The SEW, or Socioemotional Wealth, refers to the emotional value that family owners attach to their business, (way beyond the stictly economic objectives) (Socioemotional Wealth and Business Risks in Family-Controlled Firms: Evidence from Spanish Olive Oil Mills, 2007). It often include the feeling of identity linked to the company, the complete familly control, and the generational transmission through succession, as a source of identity, a pride, and a very intimate bond to the professional activity.
For some cases like mine, what I believe to be a paradoxe in this matter, is the succession definition in family businesses, which is often understood as "the transfer of ownership and management of the family business to the next generation" (Al Sulaiman et al., 2023). Because how can one transfer his intimately dearly cherished identity to someone else ?
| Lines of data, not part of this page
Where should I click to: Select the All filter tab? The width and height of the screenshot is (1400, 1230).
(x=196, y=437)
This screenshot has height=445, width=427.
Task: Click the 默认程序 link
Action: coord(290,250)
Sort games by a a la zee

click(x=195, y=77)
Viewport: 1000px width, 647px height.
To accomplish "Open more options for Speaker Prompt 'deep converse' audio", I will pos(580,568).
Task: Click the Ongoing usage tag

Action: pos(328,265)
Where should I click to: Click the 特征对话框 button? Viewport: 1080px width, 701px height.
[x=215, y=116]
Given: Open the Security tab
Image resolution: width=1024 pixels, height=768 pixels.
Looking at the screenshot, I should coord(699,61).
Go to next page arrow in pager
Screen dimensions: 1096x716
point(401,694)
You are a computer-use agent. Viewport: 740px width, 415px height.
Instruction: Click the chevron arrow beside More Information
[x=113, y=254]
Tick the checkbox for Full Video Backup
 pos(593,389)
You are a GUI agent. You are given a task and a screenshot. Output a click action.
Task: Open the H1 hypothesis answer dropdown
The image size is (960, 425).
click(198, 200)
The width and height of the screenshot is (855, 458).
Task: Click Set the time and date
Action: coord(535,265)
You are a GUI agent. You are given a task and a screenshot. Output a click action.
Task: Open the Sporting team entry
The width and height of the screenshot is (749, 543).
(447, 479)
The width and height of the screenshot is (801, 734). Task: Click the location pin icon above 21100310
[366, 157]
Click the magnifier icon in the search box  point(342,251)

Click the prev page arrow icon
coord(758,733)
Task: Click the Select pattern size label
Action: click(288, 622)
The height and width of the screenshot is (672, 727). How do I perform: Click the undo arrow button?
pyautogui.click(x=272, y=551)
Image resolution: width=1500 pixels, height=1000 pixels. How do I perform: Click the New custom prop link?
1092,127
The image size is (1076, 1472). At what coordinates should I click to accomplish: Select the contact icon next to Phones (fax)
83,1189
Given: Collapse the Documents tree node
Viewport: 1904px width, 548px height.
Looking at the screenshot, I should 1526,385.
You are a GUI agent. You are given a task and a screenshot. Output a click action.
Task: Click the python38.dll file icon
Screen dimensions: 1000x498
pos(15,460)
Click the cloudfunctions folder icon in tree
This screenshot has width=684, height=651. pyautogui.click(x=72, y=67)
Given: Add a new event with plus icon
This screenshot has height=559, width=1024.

If the someone else is a son, it gets easier, as gen 2 situations often shows, but for a gen 3 case, everyone has sons, so its gets harder, and the paradoxe consequently takes place.


Having said that, the company may find great taboo on succession planning as, a personal favorite, a most competent, an elder, or even a more passionate pretendant, is_for conflicts of interests reasons_never enough to break silence.
Company remains never to sell, and the silence ever still.
Or are we yet too young to understand ? A question worth asking, for the later the outcome the harder the responsibilty.
Al Sulaiman, G. et al. (2023) Succession planning in family businesses: From common to successful practices. KPMG Professional Services. https://assets.kpmg.com/content/dam/kpmg/sa/pdf/2023/fb-succession-eng-v16-spread.pdf.
(PDF) Socioemotional Wealth and Business Risks in Family-Controlled Firms: Evidence from Spanish Olive Oil Mills (2007). https://www.researchgate.net/publication/279900703_Socioemotional_Wealth_and_Business_Risks_in_Family-Controlled_Firms_Evidence_from_Spanish_Olive_Oil_Mills.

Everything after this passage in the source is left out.